La directora de la Escuela de Historia de la Universidad Diego Portales, Consuelo Figueroa, concuerda en que el decreto Amunátegui no es "una dadivosidad del gobierno ni expresión del espíritu liberal de la época, sino que tiene que ver con demandas de mujeres por tener participación desde distintas esferas. Surge además en un contexto social bastante convulsionado, porque el país se encuentra en medio de un proceso de modernización capitalista, y de movimientos que sacuden a la opinión pública. Las crecientes demandas de las emergentes clases medias y obreras son ejemplo de ello".

El acceso femenino a la universidad tampoco cambió radicalmente el rol de la mujer en Chile, ya que se dio en carreras que de alguna manera eran la continuación del rol que tradicionalmente les había asignado la sociedad: "entran a Medicina y Derecho para atender enfermedades de mujeres y niños, casos de viudas; ya en el siglo XX se crea Trabajo Social donde el 99,9% son mujeres. Todavía, a más de 100 años, se siguen abriendo campos", observa Karin Sánchez.

Consuelo Figueroa agrega:

-Es cierto que el ingreso se dio dentro de una estructura patriarcal, en carreras feminizadas (visitadoras sociales, enfermeras, profesoras), pero también les dio herramientas para manejar sus propias vidas y les permitió incursionar en espacios nuevos, ya no solo como antes, desde la perspectiva caritativa. Todavía queda mucho por hacer: si bien hoy las mujeres están en la mayoría de las carreras, aún estamos revestidos de estructuras muy masculinas en muchos ámbitos, donde aunque las mujeres tengan un mejor desempeño, les cuesta insertarse en el mundo laboral. Las diferencias no son solo salariales. Por ejemplo, pensando en el mundo de la academia, donde si bien las mujeres entramos, se privilegia que sea el hombre el que desarrolle las teorías y se tiende a que la mujer esté más relacionada a temas administrativos, el quehacer más cotidiano de la universidad, que la distrae de sus investigaciones.

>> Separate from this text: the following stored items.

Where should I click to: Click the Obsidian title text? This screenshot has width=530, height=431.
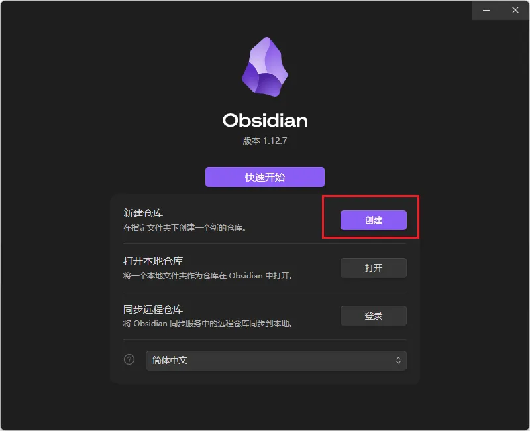coord(264,121)
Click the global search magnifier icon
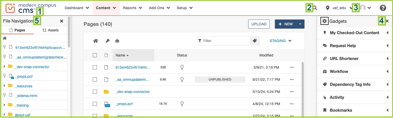393x118 pixels. coord(315,8)
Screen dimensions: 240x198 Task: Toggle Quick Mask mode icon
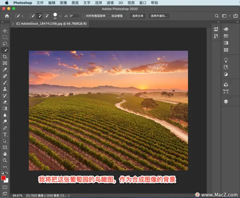5,187
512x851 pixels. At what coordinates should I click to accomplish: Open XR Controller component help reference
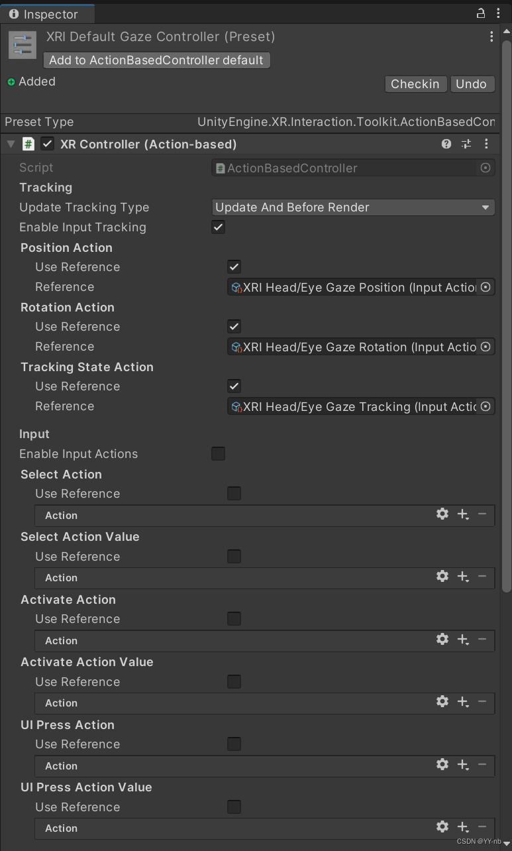(446, 144)
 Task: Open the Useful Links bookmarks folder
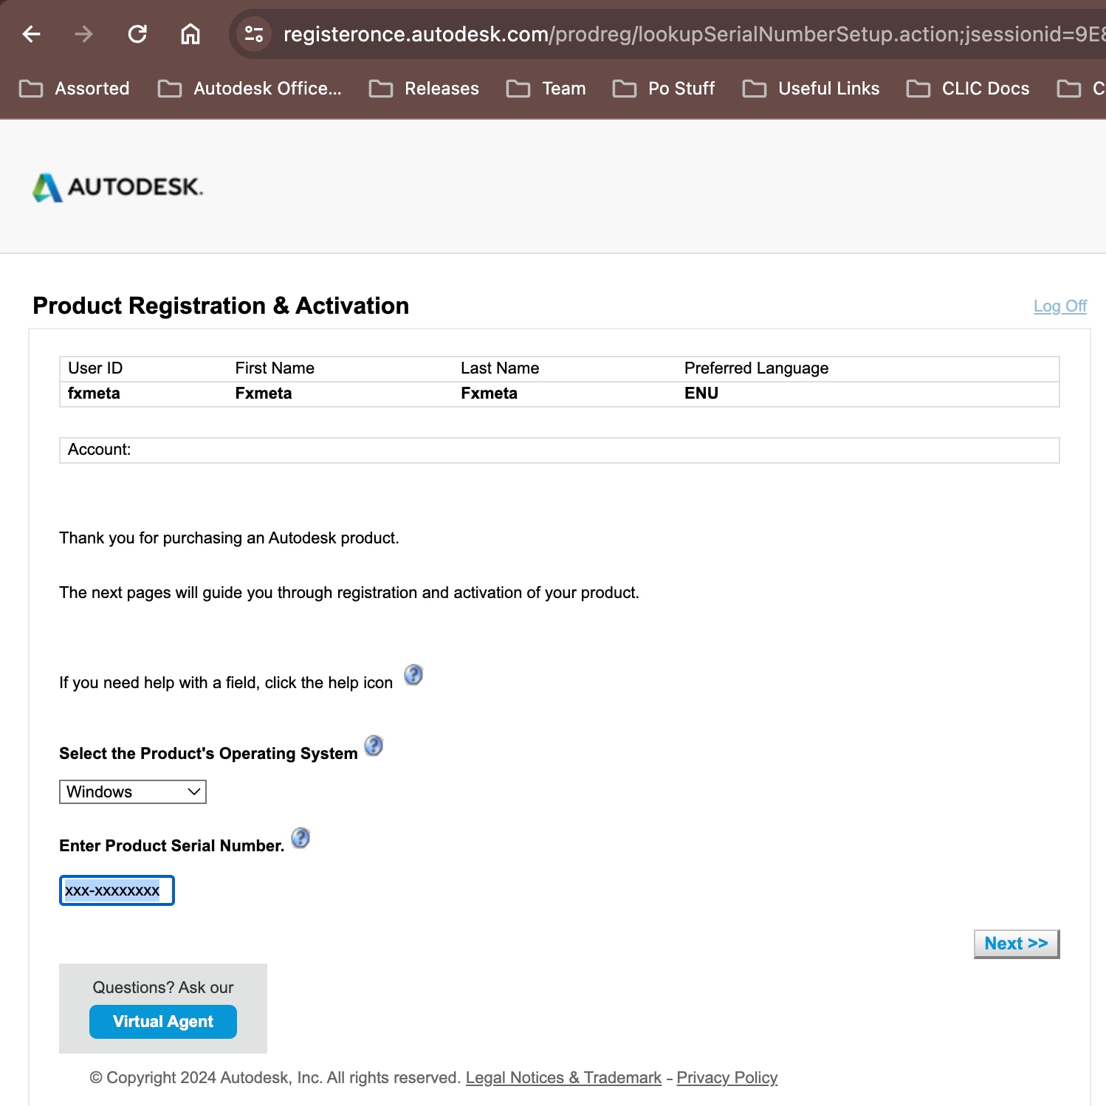811,89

Las historiadoras coinciden en que aunque ha sido un proceso lento, no hay duda de que la educación ha sido clave para abrir espacios. También que desde siempre, con o sin posiciones de poder, hasta sin derecho a voto, la mujer chilena ha ejercido su influencia. El propio ministro Amunátegui consideraba que la mayor ventaja de contar con una mujer instruida era que podría educar sus hijos y aconsejar mejor al marido.